RECORD EXCERPTS —
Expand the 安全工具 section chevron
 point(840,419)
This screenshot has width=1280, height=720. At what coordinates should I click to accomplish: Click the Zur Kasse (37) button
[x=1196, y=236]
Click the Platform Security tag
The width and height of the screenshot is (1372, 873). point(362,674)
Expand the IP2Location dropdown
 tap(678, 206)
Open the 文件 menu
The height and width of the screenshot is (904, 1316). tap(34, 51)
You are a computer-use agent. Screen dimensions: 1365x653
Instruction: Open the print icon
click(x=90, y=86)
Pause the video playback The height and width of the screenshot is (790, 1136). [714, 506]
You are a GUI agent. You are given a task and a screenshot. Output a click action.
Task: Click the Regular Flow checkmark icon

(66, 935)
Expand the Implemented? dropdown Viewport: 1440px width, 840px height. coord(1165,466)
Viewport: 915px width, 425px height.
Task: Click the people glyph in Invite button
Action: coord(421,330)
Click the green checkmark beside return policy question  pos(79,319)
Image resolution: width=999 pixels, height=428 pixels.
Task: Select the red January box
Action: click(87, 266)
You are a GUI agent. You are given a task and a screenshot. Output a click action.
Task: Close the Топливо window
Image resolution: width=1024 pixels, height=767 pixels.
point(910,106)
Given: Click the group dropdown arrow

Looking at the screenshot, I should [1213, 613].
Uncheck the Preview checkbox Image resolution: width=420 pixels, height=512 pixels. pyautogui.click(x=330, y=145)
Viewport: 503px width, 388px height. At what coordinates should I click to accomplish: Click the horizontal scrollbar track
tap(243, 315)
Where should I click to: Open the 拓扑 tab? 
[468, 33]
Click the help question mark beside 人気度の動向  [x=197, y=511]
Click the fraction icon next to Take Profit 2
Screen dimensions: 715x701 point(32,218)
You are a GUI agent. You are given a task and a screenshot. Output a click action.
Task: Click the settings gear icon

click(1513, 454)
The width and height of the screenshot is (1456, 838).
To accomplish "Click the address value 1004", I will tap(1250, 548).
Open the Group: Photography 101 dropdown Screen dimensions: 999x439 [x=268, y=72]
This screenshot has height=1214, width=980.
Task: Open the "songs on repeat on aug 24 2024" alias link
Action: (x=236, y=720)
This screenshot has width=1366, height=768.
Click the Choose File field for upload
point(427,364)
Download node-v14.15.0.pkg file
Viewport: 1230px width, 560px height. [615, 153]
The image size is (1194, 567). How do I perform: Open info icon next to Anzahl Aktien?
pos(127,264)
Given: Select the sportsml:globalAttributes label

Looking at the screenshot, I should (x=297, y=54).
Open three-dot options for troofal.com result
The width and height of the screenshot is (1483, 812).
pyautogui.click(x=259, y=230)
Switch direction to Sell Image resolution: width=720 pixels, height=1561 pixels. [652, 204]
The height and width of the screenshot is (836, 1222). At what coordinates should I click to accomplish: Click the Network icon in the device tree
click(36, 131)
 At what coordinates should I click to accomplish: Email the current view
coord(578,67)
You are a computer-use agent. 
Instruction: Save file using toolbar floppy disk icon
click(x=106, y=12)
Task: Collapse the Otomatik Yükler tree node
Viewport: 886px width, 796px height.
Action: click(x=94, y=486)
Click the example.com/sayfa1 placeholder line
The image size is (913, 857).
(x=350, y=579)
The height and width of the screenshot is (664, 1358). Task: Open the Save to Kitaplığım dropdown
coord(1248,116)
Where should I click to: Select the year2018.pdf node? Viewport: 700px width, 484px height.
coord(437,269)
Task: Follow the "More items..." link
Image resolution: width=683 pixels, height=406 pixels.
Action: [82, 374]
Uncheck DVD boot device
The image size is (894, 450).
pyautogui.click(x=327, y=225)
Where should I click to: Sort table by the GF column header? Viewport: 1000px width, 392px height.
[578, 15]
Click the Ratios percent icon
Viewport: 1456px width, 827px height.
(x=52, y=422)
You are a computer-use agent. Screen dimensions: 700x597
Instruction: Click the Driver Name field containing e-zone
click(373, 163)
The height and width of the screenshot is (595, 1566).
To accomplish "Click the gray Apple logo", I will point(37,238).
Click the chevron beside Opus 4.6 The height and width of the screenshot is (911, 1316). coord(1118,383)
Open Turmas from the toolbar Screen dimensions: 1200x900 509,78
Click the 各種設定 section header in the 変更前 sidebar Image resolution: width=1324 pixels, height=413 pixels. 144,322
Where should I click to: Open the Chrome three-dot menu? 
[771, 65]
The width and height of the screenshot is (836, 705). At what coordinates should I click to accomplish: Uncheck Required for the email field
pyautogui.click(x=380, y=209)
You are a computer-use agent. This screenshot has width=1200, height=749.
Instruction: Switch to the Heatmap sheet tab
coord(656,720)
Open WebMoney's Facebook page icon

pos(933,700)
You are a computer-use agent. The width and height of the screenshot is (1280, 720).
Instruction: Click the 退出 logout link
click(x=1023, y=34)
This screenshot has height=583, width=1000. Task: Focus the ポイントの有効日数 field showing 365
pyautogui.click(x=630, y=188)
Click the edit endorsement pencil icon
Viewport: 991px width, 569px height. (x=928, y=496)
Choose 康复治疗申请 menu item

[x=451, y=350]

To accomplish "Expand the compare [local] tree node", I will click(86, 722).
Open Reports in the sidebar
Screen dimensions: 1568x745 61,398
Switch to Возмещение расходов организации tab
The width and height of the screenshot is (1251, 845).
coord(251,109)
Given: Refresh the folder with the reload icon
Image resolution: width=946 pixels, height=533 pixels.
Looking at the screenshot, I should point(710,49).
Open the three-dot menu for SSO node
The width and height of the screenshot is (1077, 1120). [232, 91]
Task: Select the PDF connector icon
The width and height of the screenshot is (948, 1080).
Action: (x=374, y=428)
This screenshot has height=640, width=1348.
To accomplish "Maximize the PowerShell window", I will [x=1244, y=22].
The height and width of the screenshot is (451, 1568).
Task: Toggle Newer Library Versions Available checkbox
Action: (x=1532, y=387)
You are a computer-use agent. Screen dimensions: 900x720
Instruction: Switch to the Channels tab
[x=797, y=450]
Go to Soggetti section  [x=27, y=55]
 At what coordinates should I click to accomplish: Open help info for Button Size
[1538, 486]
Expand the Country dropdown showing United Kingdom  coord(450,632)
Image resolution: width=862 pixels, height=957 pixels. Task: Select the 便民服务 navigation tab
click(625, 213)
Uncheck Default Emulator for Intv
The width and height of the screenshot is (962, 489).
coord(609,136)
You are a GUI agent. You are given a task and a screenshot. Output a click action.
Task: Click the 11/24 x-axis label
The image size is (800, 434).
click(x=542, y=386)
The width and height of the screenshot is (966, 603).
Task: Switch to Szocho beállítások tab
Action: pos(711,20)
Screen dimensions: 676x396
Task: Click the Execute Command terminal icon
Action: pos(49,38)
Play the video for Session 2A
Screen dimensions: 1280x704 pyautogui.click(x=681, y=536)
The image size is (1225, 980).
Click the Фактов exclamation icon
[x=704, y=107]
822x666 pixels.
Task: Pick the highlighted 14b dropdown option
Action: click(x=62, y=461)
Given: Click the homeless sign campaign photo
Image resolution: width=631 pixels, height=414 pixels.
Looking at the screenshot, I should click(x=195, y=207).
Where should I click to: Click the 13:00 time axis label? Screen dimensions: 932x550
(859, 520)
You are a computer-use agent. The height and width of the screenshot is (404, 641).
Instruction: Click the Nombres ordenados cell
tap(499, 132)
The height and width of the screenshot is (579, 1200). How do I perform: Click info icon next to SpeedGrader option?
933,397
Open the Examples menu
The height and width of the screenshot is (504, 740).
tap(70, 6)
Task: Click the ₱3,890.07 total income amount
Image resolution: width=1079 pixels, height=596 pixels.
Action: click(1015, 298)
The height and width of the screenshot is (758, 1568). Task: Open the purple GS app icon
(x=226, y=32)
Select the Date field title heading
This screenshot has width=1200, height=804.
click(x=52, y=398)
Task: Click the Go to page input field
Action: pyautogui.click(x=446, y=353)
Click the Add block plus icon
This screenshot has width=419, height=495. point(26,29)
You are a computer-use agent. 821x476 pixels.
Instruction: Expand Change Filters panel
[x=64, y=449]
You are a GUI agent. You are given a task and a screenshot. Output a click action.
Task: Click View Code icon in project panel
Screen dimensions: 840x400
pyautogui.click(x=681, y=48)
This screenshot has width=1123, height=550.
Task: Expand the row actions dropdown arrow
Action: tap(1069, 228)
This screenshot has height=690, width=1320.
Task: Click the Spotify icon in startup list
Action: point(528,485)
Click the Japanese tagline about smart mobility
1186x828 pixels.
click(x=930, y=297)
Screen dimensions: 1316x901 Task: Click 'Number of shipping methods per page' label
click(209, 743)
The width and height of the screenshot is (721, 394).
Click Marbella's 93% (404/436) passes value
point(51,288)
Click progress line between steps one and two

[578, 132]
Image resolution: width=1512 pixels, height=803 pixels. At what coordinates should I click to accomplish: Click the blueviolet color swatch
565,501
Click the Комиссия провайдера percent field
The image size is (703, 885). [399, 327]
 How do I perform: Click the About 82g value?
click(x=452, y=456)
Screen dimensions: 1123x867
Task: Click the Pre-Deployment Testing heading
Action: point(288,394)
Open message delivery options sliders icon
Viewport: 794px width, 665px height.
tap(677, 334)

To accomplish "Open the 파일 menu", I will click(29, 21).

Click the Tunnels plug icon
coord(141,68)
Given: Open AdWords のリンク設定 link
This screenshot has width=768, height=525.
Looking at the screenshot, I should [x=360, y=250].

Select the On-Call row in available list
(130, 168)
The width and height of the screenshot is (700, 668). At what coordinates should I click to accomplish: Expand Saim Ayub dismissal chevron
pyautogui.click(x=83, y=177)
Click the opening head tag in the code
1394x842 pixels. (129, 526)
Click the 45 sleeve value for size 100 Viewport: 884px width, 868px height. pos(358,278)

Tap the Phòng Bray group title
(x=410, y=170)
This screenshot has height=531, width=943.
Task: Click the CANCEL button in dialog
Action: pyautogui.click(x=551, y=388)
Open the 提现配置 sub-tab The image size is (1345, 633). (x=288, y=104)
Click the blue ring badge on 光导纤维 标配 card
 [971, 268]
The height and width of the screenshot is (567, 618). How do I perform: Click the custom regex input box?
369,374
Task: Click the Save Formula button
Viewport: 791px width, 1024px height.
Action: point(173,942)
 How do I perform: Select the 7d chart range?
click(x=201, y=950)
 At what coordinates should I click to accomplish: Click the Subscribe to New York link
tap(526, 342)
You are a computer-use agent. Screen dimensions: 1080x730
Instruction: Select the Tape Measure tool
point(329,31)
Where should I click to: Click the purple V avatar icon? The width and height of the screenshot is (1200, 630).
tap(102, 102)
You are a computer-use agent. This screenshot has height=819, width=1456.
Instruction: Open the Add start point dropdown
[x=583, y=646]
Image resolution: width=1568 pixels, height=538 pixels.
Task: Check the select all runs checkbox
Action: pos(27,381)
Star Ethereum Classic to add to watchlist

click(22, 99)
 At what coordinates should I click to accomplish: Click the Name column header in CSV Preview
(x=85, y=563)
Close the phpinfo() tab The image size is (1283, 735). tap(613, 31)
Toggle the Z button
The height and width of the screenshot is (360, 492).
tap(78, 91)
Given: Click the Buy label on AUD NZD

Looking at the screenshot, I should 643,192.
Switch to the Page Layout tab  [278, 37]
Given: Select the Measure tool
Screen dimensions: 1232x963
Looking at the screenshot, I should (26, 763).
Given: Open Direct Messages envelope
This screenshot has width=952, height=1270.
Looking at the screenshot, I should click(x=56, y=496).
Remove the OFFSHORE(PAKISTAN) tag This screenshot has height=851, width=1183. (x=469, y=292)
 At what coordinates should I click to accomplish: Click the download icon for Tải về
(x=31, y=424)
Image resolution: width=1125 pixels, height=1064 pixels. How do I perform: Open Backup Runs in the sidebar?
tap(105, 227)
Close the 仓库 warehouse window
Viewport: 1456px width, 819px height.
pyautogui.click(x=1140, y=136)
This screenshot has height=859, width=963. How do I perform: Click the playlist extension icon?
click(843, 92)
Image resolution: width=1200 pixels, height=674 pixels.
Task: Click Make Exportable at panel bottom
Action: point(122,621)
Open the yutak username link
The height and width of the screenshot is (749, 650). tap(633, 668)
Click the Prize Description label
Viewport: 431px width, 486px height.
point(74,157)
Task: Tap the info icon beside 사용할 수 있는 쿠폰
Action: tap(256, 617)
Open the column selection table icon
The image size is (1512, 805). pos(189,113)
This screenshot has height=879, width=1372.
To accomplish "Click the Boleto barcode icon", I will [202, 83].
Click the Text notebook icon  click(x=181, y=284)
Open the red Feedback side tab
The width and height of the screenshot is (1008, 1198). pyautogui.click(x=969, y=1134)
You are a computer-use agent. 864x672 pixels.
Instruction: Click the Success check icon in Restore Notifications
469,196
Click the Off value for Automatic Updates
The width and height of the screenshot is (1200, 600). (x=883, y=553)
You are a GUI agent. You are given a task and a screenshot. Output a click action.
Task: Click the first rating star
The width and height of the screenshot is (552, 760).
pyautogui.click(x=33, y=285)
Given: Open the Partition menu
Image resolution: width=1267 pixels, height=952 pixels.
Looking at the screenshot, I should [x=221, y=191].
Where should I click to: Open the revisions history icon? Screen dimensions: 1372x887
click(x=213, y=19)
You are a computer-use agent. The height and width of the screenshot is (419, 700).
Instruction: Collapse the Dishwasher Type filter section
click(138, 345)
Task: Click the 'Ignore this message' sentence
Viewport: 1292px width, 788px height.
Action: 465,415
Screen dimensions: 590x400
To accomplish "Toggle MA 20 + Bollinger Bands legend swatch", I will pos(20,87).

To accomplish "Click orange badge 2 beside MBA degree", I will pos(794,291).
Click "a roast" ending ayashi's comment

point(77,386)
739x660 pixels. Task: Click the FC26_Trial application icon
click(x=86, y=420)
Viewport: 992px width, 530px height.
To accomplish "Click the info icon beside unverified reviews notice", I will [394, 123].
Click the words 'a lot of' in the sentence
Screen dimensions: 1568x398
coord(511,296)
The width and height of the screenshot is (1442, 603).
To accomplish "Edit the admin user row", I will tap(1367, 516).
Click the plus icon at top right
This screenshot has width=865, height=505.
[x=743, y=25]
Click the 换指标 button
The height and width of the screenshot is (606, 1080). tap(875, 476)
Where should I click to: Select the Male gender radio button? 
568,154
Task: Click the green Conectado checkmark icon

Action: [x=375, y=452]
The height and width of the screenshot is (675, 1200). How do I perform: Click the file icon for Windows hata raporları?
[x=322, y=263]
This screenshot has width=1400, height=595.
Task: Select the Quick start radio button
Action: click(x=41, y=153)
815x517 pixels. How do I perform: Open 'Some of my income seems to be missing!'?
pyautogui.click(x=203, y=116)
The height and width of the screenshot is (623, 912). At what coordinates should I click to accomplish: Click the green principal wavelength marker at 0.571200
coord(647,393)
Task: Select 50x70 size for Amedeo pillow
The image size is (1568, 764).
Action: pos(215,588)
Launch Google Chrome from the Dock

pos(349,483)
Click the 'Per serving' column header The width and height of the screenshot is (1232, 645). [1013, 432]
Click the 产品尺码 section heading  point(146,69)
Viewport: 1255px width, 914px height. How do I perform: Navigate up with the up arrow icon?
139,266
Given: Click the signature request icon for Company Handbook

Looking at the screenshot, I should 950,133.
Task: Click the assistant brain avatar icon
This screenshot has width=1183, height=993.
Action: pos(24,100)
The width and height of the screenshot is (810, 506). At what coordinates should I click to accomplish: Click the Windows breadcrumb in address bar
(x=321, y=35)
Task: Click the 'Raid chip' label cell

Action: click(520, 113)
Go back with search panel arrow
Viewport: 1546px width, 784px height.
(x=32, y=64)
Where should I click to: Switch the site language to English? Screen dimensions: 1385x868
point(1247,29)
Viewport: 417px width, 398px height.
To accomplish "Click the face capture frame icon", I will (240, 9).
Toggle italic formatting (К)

TASK TO CARRY OUT —
Return each line from the entries above that includes "Close".

SOLUTION FOR THIS EXERCISE —
Task: Close the Топливо window
Close the phpinfo() tab The image size is (1283, 735). tap(613, 31)
Close the 仓库 warehouse window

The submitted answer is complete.